1

I have a string "Test||Test1||test2" that I want to tokenize by ||. However, what I got is always the individual characters (with 2 empty chars at both ends):

"" "T" "e" "s" "t" "1" "|" "|" "T" "e" "s" "t" "2" "|" "|" "T" "e" "s" "t" "3" ""

I have tried both: strsplit(myString, "||") and str_split(myString, "||") from the library tidyverse (from this tutorial, seems like it should work) but got the same incorrect result.
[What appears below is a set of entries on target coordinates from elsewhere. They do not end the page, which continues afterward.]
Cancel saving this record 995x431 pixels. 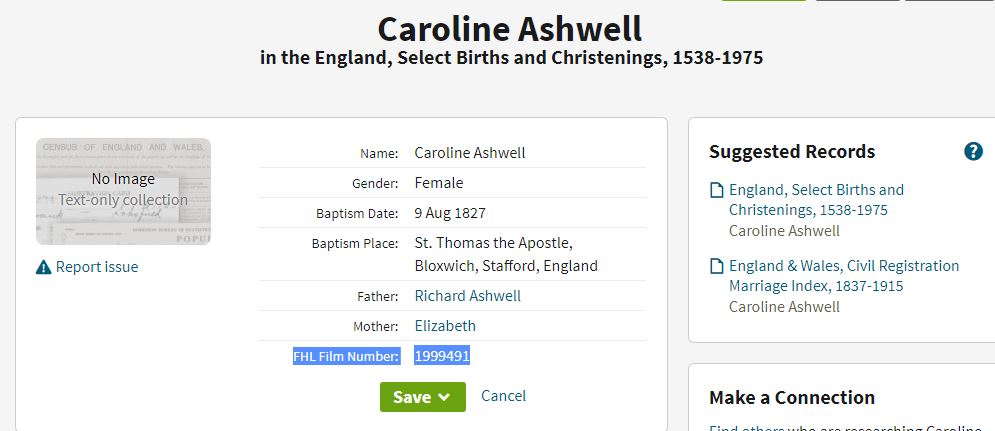coord(503,396)
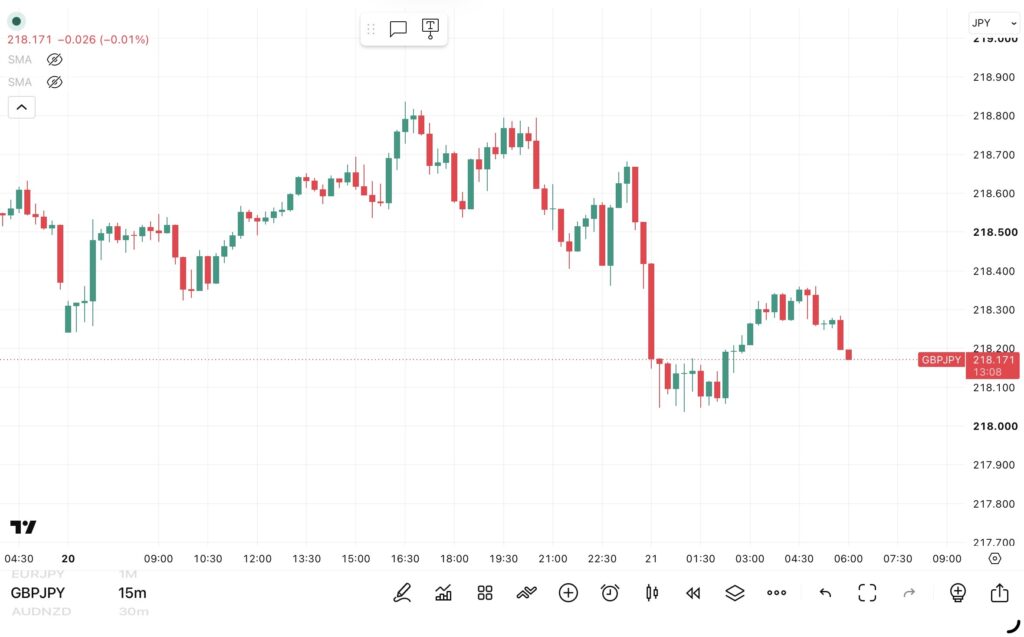Open the indicators chart icon
This screenshot has height=637, width=1024.
[443, 593]
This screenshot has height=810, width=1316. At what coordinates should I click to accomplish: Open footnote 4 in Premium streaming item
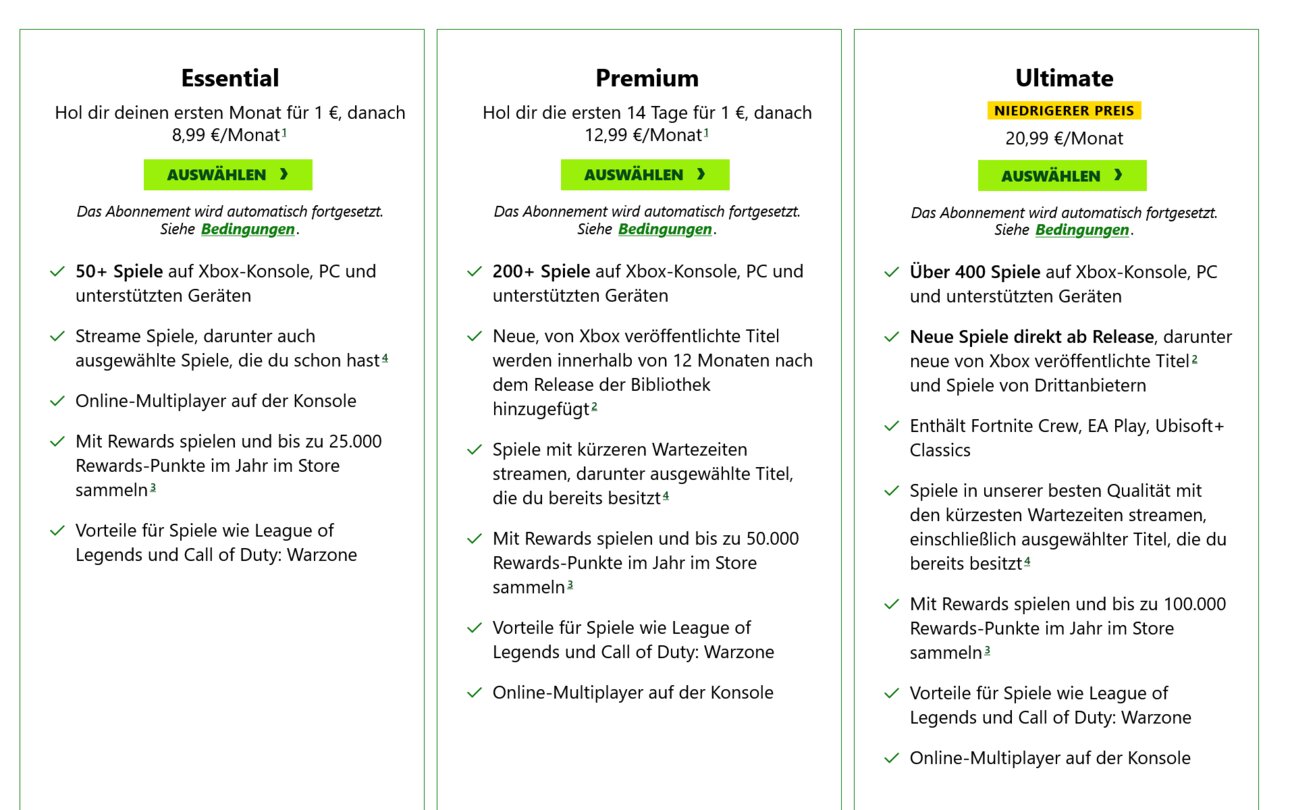click(x=665, y=496)
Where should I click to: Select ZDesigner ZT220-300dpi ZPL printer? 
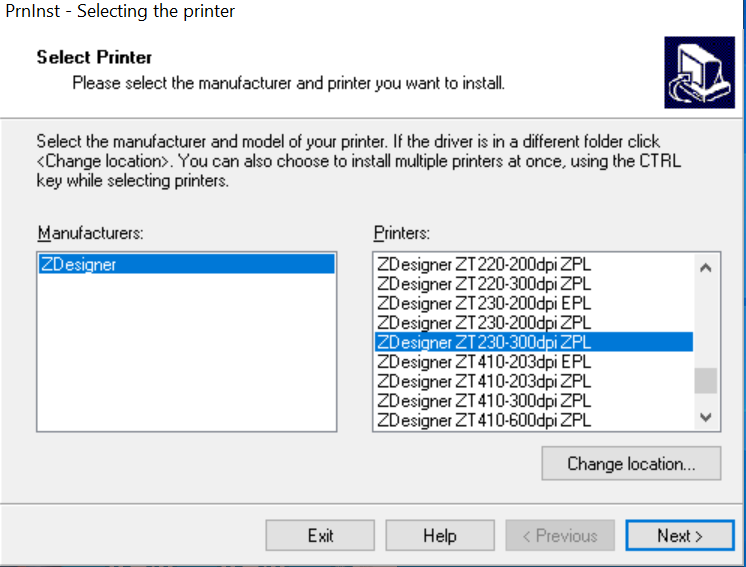click(x=484, y=284)
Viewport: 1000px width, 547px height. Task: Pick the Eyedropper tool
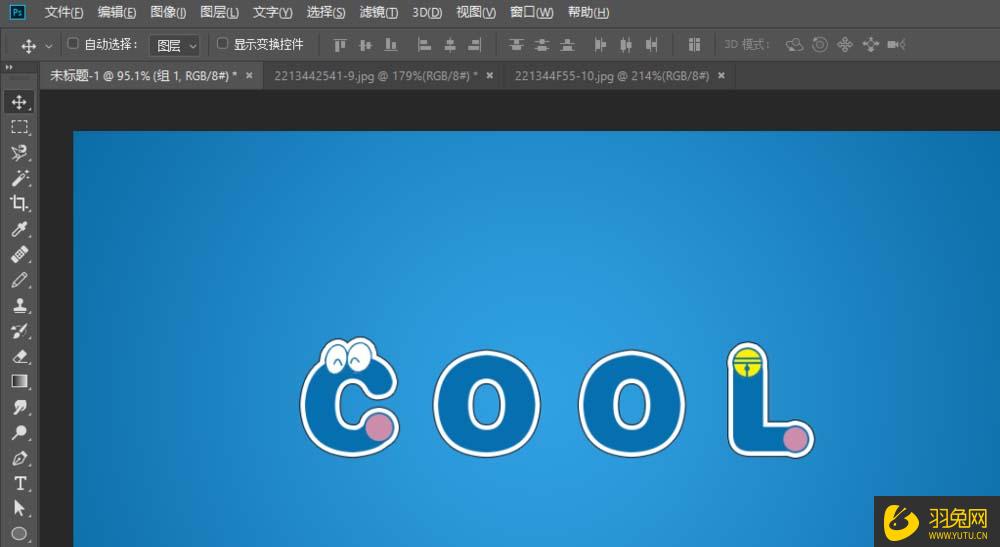tap(19, 230)
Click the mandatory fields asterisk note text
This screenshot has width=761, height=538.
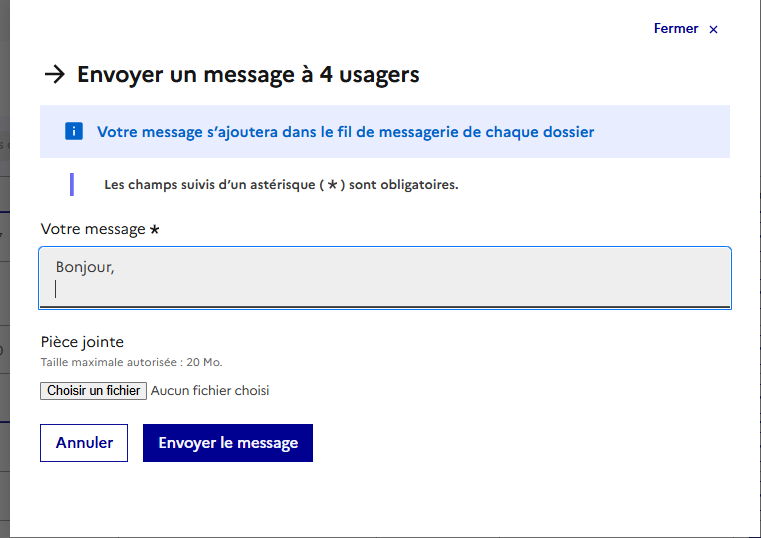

How do I tokenize string based on double/multiple-character delimiter?

hydradon
  • 1,316
  • 1
  • 21
  • 52
  • 1
    Duplicate of [strsplit with vertical bar (pipe)](https://stackoverflow.com/questions/23193219/strsplit-with-vertical-bar-pipe) and [How to strsplit using '|' character, it behaves unexpectedly?](https://stackoverflow.com/questions/6382425/how-to-strsplit-using-character-it-behaves-unexpectedly) – M-- Oct 17 '19 at 22:09
  • 1
    @M-- Ok I agree, I did not know the pipe char `|` was a special character in R. Thanks – hydradon Oct 17 '19 at 22:12

1 Answers1

1

We can wrap with fixed as | is a metacharacter for OR

library(stringr)
str_split(myString, fixed("||"))[[1]]
#[1] "Test"  "Test1" "test2"

Or another option is to escape (\\ - as @joran mentioned in the comments) or place it inside a square bracket

data

myString <- "Test||Test1||test2"
Community
  • 1
  • 1
akrun
  • 874,273
  • 37
  • 540
  • 662